Upon joining what seemed to be the main body of the march to Belkuthas, Sir Lewin immediately regretted his remarks to Sir Esthazas.
He was unnerved not only by the rumored presence of Sir Pirvan and his companions at Belkuthas, nor the equally rumored presence of elves of some exalted rank (some rumors claimed even King Maradoc himself). The first would be a problem, the second perhaps a problem or an opportunity, but Sir Lewin could live with both.
What he could not live with—perhaps literally—was the “host” in whose ranks he now found himself. He could not deny that he was endangering those he led by keeping company with Zephros’s army, now swollen to nearly a thousand. At least he was endangering them as long as he did not assume command and try to delay the assault on Belkuthas until those thousand men knew more of war.
There were in truth many valiant, skilled, and well-armed men among the thousand. But they obeyed twenty different captains, with Zephros their commander only in name. It took half a day to agree on what was needed for some companies, abundant in others, and stolen and bartered almost everywhere.

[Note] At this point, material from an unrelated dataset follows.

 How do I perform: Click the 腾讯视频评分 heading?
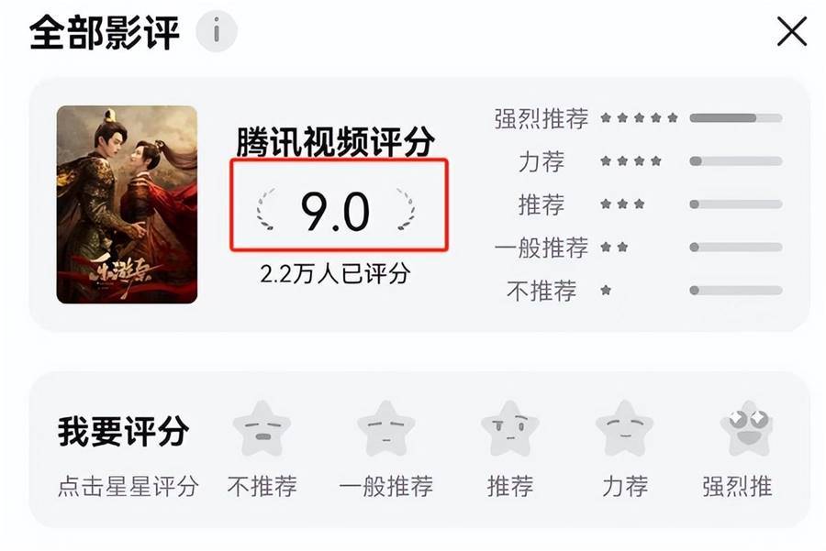click(x=336, y=141)
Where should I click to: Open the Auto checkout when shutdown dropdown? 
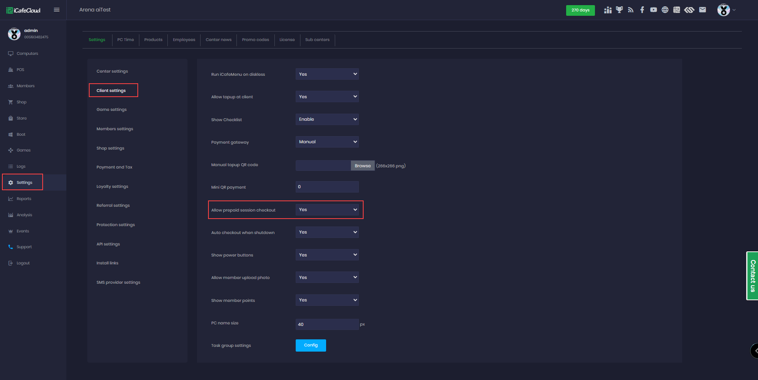(x=327, y=232)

Lewin finally worked his way around the camps to Luferinus, who seemed to know the most. The knight had to be cautious in dealing with Luferinus, who was the recognized leader among those sell-swords who would do anything for the glory of the kingpriest and the injury of the lesser races. He was not universally loved; the rumors of his having a pet mage did not help. Nor had Lewin come all this way to cut his own throat by so openly aiding the kingpriest’s cause that the knights would have to bring him before a tribunal.
Still, the meeting with Luferinus was not without value. It became plain that Zephros could be a weapon in the hands of anyone who left him the glory of command. For now, Luferinus was wielding him.
But the chance of battle could alter that. Lewin was not quite sure if he should give chance a helping hand; there was that mage to think about. But he resolved to meet privately and secretly with Zephros as soon as he could arrange it.
Of course, the whole question might be settled on the morrow by a victory at Belkuthas—although the last march to the citadel did not make Lewin hopeful.
The plan was to finish the march by daylight, camp just out of sight of Belkuthas at nightfall, then march at first light and attack once the sun was up. A night attack or even a night march were assumed, quite correctly, to be well beyond the power of this motley host.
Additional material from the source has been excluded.